それを肯定する理由はいくらでも浮かんでくるのに、否定できる理由がひとつも見つからない。強いて言えば同性だということくらい。
千景はあてもなく歩きながら、ガンガンと痛む頭を押さえた。
同性ということで、上手くいかない可能性は高い。最初から諦めたい気持ちはよく分かる。こんなことは誰にも言えないし、受け入れてもらえるとも思えない。
(あんまり、よろしくないだろ、中学生だっているんだし……多感な時期だ。あぁ……でも、万里と紬は、たぶんそうなんだよな。みんなが知ってるかは分からないけど)
朝、万里と紬の間に流れていた空気のことを思い出す。親密な様子は特別な関係を匂わせていて、隠す素振りもなかった。公認の仲なのかもしれないなと、千景は少し頭を休めるために近くのコンビニへと足を踏み入れた。
コーヒーでも買おうとドリンクコーナーへ向かって、目に入ったのはコーヒーでなくコーラ。色は似たようなものだが全然違う。

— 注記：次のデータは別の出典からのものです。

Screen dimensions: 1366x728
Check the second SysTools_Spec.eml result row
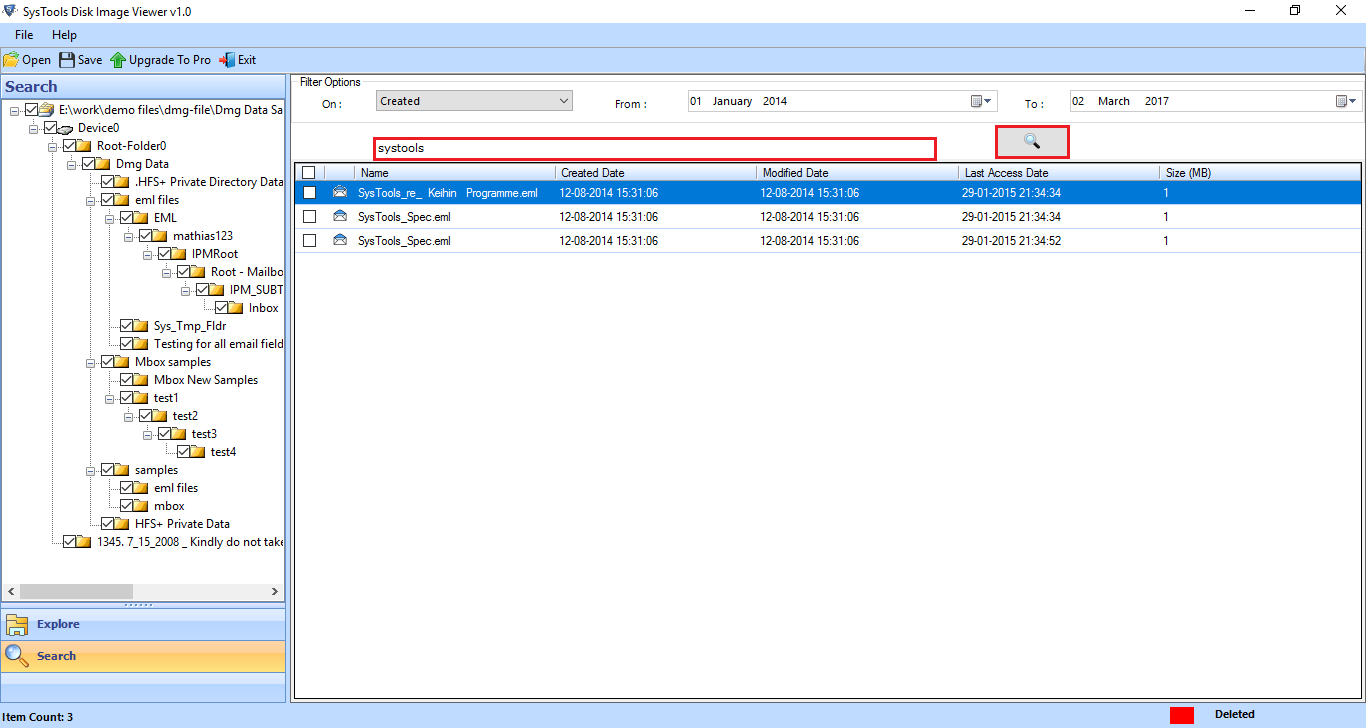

きっとさっき至が「ピザとコーラ」とLIMEしてきたからに違いない。千景はそれを認識して、自覚できるくらいカッと?を紅潮させた。
(違う違う、そうじゃない。そうじゃないけど。……違わない、気が、して……きた)
些細なことでも彼を思い出してしまうなんて。それが嬉しいなんて。
小さくうなりながら、ドリンク棚から無事に缶コーヒーを手に取り、レジへと向かう。
レジ傍のフードケースに、美味しそうなピザまんが誰かに買われるのを待っていた。それにまた反応して、挙動不審になってしまう。無糖と間違えて微糖を買ってしまったことなんて、小さな悩み事になった。